§ TASK INSTRUCTIONS:
From the first line through the last, transcribe the listing word for word.
Start of Block
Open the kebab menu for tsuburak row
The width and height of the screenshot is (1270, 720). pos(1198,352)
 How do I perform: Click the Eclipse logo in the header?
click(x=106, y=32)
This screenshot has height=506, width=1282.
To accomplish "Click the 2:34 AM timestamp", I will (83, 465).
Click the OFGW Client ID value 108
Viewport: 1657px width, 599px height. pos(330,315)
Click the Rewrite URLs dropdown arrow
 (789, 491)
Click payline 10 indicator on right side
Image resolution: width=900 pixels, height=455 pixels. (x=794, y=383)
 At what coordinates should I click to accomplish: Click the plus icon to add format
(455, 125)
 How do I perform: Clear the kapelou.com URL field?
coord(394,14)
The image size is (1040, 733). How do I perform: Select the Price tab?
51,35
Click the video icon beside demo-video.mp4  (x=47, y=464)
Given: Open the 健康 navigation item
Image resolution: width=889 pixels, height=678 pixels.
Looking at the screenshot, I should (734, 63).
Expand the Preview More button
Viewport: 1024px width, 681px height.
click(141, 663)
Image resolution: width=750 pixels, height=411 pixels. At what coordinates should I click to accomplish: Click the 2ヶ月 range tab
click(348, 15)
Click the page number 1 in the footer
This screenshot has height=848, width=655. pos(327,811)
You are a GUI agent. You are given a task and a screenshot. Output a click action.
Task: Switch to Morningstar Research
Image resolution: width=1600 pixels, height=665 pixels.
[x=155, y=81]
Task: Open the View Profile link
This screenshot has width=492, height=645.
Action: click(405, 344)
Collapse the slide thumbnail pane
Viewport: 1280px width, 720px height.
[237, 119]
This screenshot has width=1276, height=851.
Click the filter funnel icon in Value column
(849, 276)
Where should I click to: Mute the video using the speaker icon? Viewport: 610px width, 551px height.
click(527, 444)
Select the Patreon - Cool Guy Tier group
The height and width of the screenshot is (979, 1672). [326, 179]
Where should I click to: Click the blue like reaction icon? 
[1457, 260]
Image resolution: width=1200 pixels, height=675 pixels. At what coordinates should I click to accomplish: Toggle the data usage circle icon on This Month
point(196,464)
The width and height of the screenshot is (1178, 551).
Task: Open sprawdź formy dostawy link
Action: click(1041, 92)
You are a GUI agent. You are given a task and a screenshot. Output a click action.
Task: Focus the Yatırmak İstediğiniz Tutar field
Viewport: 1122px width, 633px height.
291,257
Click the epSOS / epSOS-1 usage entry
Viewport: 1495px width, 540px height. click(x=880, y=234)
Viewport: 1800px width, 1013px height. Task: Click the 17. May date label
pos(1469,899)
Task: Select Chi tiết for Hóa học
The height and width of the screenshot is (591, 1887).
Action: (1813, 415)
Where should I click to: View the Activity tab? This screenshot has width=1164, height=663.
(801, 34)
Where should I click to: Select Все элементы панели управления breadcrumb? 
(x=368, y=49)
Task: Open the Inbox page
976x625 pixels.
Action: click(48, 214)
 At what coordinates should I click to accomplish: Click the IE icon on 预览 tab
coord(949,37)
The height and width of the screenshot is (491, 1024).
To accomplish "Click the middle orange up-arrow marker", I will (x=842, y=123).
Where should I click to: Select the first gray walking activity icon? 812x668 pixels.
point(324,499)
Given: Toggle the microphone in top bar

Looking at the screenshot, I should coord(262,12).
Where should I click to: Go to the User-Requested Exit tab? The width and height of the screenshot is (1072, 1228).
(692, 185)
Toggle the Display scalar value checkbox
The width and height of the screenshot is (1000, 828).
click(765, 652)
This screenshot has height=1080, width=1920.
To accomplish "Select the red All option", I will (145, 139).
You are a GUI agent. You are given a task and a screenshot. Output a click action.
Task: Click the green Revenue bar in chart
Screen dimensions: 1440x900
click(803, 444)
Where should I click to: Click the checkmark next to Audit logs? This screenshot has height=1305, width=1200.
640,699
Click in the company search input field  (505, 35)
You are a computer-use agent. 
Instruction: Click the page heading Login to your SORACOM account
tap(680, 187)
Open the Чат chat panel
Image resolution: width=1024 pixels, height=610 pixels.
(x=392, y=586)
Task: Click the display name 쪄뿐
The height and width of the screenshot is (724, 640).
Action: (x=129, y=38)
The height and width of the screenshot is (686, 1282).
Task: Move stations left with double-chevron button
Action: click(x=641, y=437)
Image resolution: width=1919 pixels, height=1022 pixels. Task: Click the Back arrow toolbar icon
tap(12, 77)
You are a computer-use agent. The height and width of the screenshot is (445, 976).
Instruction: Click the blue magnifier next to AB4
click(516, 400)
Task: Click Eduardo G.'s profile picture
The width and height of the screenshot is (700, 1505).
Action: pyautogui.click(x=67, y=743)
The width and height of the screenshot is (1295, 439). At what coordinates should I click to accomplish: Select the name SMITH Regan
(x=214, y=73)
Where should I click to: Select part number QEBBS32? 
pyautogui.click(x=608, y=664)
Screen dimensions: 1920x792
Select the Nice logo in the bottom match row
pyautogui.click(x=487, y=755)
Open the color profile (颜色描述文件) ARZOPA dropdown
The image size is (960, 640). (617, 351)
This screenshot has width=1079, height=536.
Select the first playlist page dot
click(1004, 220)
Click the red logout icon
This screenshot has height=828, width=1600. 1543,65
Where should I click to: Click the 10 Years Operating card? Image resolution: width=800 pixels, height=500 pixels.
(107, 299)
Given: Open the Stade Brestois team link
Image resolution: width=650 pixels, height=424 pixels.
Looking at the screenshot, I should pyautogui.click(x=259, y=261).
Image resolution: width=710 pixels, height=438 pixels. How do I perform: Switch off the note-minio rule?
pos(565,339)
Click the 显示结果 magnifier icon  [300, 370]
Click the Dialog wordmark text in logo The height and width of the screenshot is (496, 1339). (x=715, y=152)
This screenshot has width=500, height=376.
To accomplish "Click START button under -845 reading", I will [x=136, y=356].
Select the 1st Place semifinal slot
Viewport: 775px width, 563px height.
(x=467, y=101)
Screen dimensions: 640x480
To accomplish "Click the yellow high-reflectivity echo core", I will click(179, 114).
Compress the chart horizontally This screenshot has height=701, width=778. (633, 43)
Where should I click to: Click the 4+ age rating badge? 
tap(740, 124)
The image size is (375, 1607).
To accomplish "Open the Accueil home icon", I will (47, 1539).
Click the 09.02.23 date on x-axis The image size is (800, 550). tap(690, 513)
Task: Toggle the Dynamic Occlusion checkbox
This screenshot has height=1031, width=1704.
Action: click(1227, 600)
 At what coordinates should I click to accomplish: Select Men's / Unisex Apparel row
End of Block
§ ANSWER SECTION:
Open the kebab menu for tsuburak row
The width and height of the screenshot is (1270, 720). pos(1198,352)
 How do I perform: Click the Eclipse logo in the header?
click(x=106, y=32)
This screenshot has height=506, width=1282.
To accomplish "Click the 2:34 AM timestamp", I will (83, 465).
Click the OFGW Client ID value 108
Viewport: 1657px width, 599px height. pos(330,315)
Click the Rewrite URLs dropdown arrow
 (789, 491)
Click payline 10 indicator on right side
Image resolution: width=900 pixels, height=455 pixels. (x=794, y=383)
 At what coordinates should I click to accomplish: Click the plus icon to add format
(455, 125)
 How do I perform: Clear the kapelou.com URL field?
coord(394,14)
The image size is (1040, 733). How do I perform: Select the Price tab?
51,35
Click the video icon beside demo-video.mp4  (x=47, y=464)
Given: Open the 健康 navigation item
Image resolution: width=889 pixels, height=678 pixels.
Looking at the screenshot, I should (734, 63).
Expand the Preview More button
Viewport: 1024px width, 681px height.
click(141, 663)
Image resolution: width=750 pixels, height=411 pixels. At what coordinates should I click to accomplish: Click the 2ヶ月 range tab
click(348, 15)
Click the page number 1 in the footer
This screenshot has height=848, width=655. pos(327,811)
You are a GUI agent. You are given a task and a screenshot. Output a click action.
Task: Switch to Morningstar Research
Image resolution: width=1600 pixels, height=665 pixels.
[x=155, y=81]
Task: Open the View Profile link
This screenshot has width=492, height=645.
Action: click(405, 344)
Collapse the slide thumbnail pane
Viewport: 1280px width, 720px height.
[237, 119]
This screenshot has width=1276, height=851.
Click the filter funnel icon in Value column
(849, 276)
Where should I click to: Mute the video using the speaker icon? Viewport: 610px width, 551px height.
click(527, 444)
Select the Patreon - Cool Guy Tier group
The height and width of the screenshot is (979, 1672). [326, 179]
Where should I click to: Click the blue like reaction icon? 
[1457, 260]
Image resolution: width=1200 pixels, height=675 pixels. At what coordinates should I click to accomplish: Toggle the data usage circle icon on This Month
point(196,464)
The width and height of the screenshot is (1178, 551).
Task: Open sprawdź formy dostawy link
Action: click(1041, 92)
You are a GUI agent. You are given a task and a screenshot. Output a click action.
Task: Focus the Yatırmak İstediğiniz Tutar field
Viewport: 1122px width, 633px height.
291,257
Click the epSOS / epSOS-1 usage entry
Viewport: 1495px width, 540px height. click(x=880, y=234)
Viewport: 1800px width, 1013px height. Task: Click the 17. May date label
pos(1469,899)
Task: Select Chi tiết for Hóa học
The height and width of the screenshot is (591, 1887).
Action: (1813, 415)
Where should I click to: View the Activity tab? This screenshot has width=1164, height=663.
(801, 34)
Where should I click to: Select Все элементы панели управления breadcrumb? 
(x=368, y=49)
Task: Open the Inbox page
976x625 pixels.
Action: click(48, 214)
 At what coordinates should I click to accomplish: Click the IE icon on 预览 tab
coord(949,37)
The height and width of the screenshot is (491, 1024).
To accomplish "Click the middle orange up-arrow marker", I will (x=842, y=123).
Where should I click to: Select the first gray walking activity icon? 812x668 pixels.
point(324,499)
Given: Toggle the microphone in top bar

Looking at the screenshot, I should coord(262,12).
Where should I click to: Go to the User-Requested Exit tab? The width and height of the screenshot is (1072, 1228).
(692, 185)
Toggle the Display scalar value checkbox
The width and height of the screenshot is (1000, 828).
click(765, 652)
This screenshot has height=1080, width=1920.
To accomplish "Select the red All option", I will (145, 139).
You are a GUI agent. You are given a task and a screenshot. Output a click action.
Task: Click the green Revenue bar in chart
Screen dimensions: 1440x900
click(803, 444)
Where should I click to: Click the checkmark next to Audit logs? This screenshot has height=1305, width=1200.
640,699
Click in the company search input field  (505, 35)
You are a computer-use agent. 
Instruction: Click the page heading Login to your SORACOM account
tap(680, 187)
Open the Чат chat panel
Image resolution: width=1024 pixels, height=610 pixels.
(x=392, y=586)
Task: Click the display name 쪄뿐
The height and width of the screenshot is (724, 640).
Action: (x=129, y=38)
The height and width of the screenshot is (686, 1282).
Task: Move stations left with double-chevron button
Action: click(x=641, y=437)
Image resolution: width=1919 pixels, height=1022 pixels. Task: Click the Back arrow toolbar icon
tap(12, 77)
You are a computer-use agent. The height and width of the screenshot is (445, 976).
Instruction: Click the blue magnifier next to AB4
click(516, 400)
Task: Click Eduardo G.'s profile picture
The width and height of the screenshot is (700, 1505).
Action: pyautogui.click(x=67, y=743)
The width and height of the screenshot is (1295, 439). At what coordinates should I click to accomplish: Select the name SMITH Regan
(x=214, y=73)
Where should I click to: Select part number QEBBS32? 
pyautogui.click(x=608, y=664)
Screen dimensions: 1920x792
Select the Nice logo in the bottom match row
pyautogui.click(x=487, y=755)
Open the color profile (颜色描述文件) ARZOPA dropdown
The image size is (960, 640). (617, 351)
This screenshot has width=1079, height=536.
Select the first playlist page dot
click(1004, 220)
Click the red logout icon
This screenshot has height=828, width=1600. 1543,65
Where should I click to: Click the 10 Years Operating card? Image resolution: width=800 pixels, height=500 pixels.
(107, 299)
Given: Open the Stade Brestois team link
Image resolution: width=650 pixels, height=424 pixels.
Looking at the screenshot, I should pyautogui.click(x=259, y=261).
Image resolution: width=710 pixels, height=438 pixels. How do I perform: Switch off the note-minio rule?
pos(565,339)
Click the 显示结果 magnifier icon  [300, 370]
Click the Dialog wordmark text in logo The height and width of the screenshot is (496, 1339). (x=715, y=152)
This screenshot has width=500, height=376.
To accomplish "Click START button under -845 reading", I will [x=136, y=356].
Select the 1st Place semifinal slot
Viewport: 775px width, 563px height.
(x=467, y=101)
Screen dimensions: 640x480
To accomplish "Click the yellow high-reflectivity echo core", I will click(179, 114).
Compress the chart horizontally This screenshot has height=701, width=778. (633, 43)
Where should I click to: Click the 4+ age rating badge? 
tap(740, 124)
The image size is (375, 1607).
To accomplish "Open the Accueil home icon", I will (47, 1539).
Click the 09.02.23 date on x-axis The image size is (800, 550). tap(690, 513)
Task: Toggle the Dynamic Occlusion checkbox
This screenshot has height=1031, width=1704.
Action: click(1227, 600)
 At what coordinates should I click to accomplish: Select Men's / Unisex Apparel row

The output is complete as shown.